Waiting for Getafix
The French bond market is starting to flash warning signals. There’s no reason for France to remain immune to Italian contagion; its banks are exposed to the Italy’s economy, and the possibility of a collapse in the world’s third-largest bond market is bound to make investors nervous.
But bond markets are sending worrying signals that French woes aren’t only the consequence of the Italian flu. The spread between French and German 10-year bonds is now at 160 basis points – roughly where Italy’s was in June. What’s more, French and German 10-year yields are now less correlated, suggesting that investors are starting to see France as less of a safe haven and more of a credit risk.
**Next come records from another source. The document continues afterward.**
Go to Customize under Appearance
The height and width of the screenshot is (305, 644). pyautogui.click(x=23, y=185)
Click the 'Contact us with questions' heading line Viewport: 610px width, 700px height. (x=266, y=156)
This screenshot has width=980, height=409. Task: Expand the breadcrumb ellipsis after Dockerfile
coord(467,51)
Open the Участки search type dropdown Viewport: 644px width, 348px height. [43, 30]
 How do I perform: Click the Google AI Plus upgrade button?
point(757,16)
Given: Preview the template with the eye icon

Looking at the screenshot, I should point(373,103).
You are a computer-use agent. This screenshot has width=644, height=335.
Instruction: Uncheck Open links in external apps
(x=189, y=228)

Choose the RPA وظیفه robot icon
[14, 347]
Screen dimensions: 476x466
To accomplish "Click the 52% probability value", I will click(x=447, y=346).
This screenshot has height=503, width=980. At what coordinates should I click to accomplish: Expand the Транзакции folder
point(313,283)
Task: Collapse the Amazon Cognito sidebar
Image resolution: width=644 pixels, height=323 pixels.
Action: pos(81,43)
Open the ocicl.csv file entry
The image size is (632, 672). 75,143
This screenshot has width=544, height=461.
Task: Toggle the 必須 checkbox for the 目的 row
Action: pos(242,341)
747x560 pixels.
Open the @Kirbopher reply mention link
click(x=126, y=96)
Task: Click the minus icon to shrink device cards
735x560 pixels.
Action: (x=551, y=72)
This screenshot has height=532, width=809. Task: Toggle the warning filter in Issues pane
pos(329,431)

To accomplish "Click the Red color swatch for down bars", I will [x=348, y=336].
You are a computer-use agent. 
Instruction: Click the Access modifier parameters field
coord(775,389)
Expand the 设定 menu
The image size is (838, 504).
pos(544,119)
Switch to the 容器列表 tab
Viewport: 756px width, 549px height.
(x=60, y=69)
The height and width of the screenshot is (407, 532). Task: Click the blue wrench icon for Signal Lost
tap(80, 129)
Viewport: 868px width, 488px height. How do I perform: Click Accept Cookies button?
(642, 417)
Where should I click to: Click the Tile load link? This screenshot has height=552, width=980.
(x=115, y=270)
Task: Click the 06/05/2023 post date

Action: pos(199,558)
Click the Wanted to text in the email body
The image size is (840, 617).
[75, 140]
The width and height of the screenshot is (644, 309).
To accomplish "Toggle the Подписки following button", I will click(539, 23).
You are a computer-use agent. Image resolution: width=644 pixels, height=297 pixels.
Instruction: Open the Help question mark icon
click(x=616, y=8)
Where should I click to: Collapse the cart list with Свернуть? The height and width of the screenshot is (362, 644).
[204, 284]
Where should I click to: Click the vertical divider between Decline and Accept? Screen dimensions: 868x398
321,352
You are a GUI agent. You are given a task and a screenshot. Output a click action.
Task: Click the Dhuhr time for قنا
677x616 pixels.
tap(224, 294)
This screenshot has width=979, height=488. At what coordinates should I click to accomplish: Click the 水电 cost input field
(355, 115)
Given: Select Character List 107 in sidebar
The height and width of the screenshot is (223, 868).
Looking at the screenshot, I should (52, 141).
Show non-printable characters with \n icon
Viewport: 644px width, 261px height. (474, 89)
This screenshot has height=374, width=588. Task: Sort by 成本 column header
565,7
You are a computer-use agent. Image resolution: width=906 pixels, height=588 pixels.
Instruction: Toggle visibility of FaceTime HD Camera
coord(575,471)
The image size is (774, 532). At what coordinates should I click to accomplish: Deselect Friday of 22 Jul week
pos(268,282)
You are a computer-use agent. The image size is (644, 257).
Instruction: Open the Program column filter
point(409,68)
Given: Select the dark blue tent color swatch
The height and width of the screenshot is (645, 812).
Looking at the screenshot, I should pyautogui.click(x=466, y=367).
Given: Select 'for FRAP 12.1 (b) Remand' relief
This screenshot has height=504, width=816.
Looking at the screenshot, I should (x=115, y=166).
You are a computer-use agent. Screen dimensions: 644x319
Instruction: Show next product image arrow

A serious bout of contagion in France would change the dimensions of the euro zone crisis altogether. The Italian situation is serious, but manageable – just about. If the political stalemate in Rome ends, Europe can prop up Italian debt markets and bring down funding levels through central bank buying and bailout facilities. But these props would be of little use if flames of contagion reach Paris. The European Financial Stability Facility’s creditworthiness hinges on France, the euro zone’s second-largest triple-A rated member. Even the ECB’s balance sheet is only as good as its strongest and biggest shareholders. And Germany cannot carry the load alone.
Any form of Italian bailout will heap further contingent liabilities on France, whose debt will come at just under 90 percent of GDP next year. The country’s presidential campaign will hamper its ability to pass further austerity, even though both Nicolas Sarkozy and his socialist opponent seem intent on keeping the country’s rating intact. But the European Commission forecasts France will have higher unemployment and current account deficits than Italy in 2012. The government is aiming at a budget deficit of 4.5 percent, but is pinning its hopes on optimistic (yet lowered) growth rates of 1 percent, compared with the Commission’s target of 0.6 percent.
The warning signals are flashing amber, not red; French bonds have been negatively correlated with Germany in the past, and recovered. Italy’s spreads hovered between 1.2 and 2 percent for over a year before its bond markets imploded. France has already passed two rafts of austerity measures in the last three months to placate markets. If conditions don’t improve soon, it will have to become even more convincing.